Aim of the task: Your answer must be the records below, given again exactly, with no pictures in it.

Material shown:
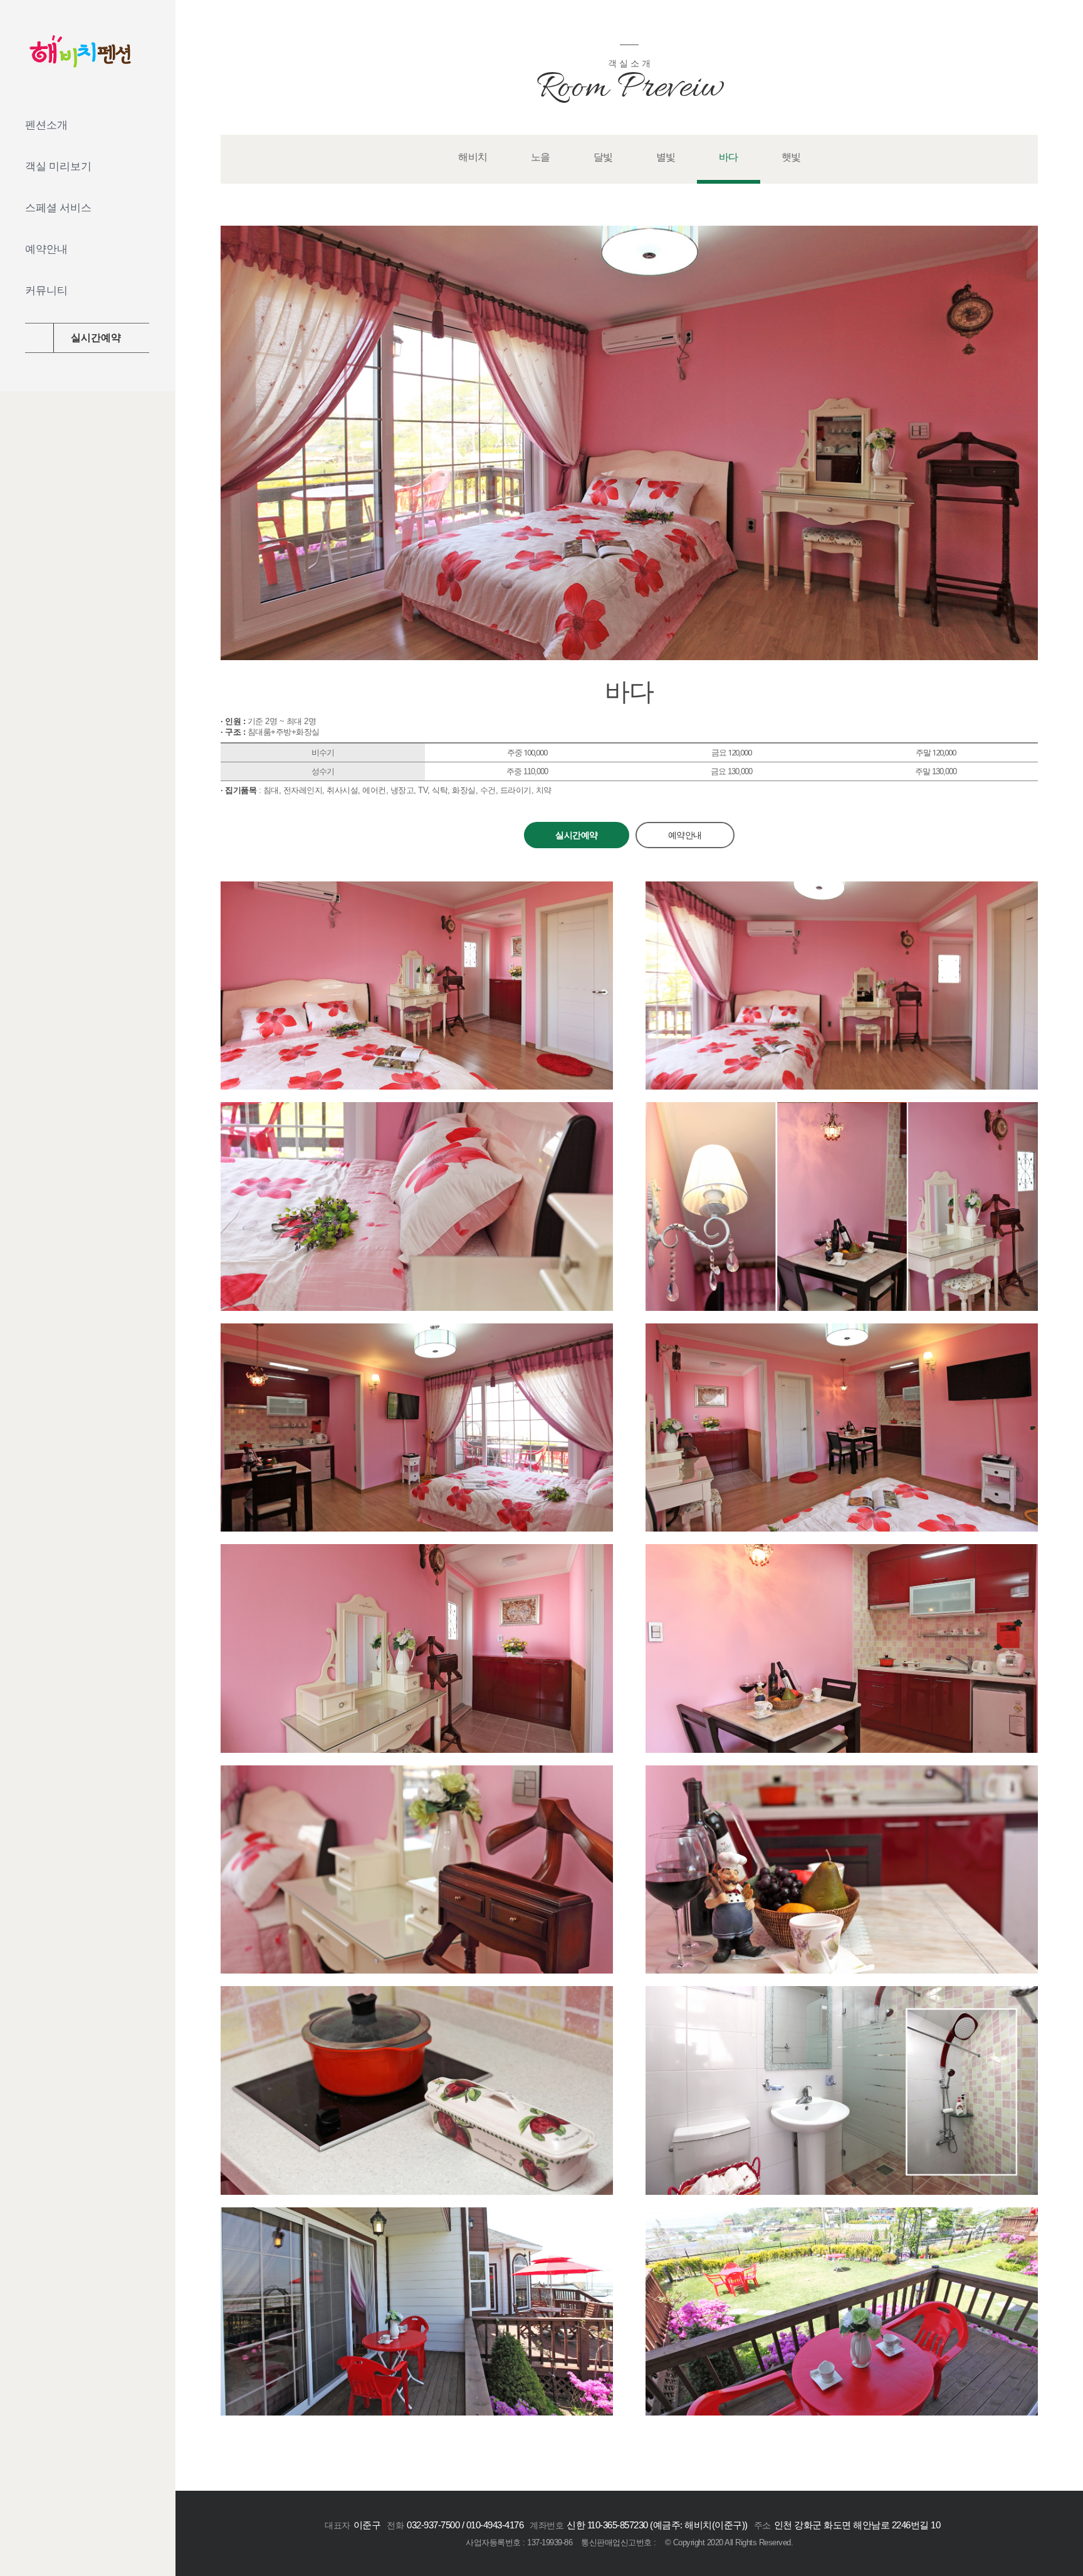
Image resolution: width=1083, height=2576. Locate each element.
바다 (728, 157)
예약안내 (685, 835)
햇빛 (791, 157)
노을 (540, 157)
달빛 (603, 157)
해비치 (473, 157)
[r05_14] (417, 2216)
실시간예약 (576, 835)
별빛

Result below:
Image resolution: width=1083, height=2576. Locate each element.
바다 (728, 157)
예약안내 (685, 835)
햇빛 (791, 157)
노을 (540, 157)
달빛 (603, 157)
해비치 (473, 157)
[r05_14] (417, 2216)
실시간예약 (576, 835)
별빛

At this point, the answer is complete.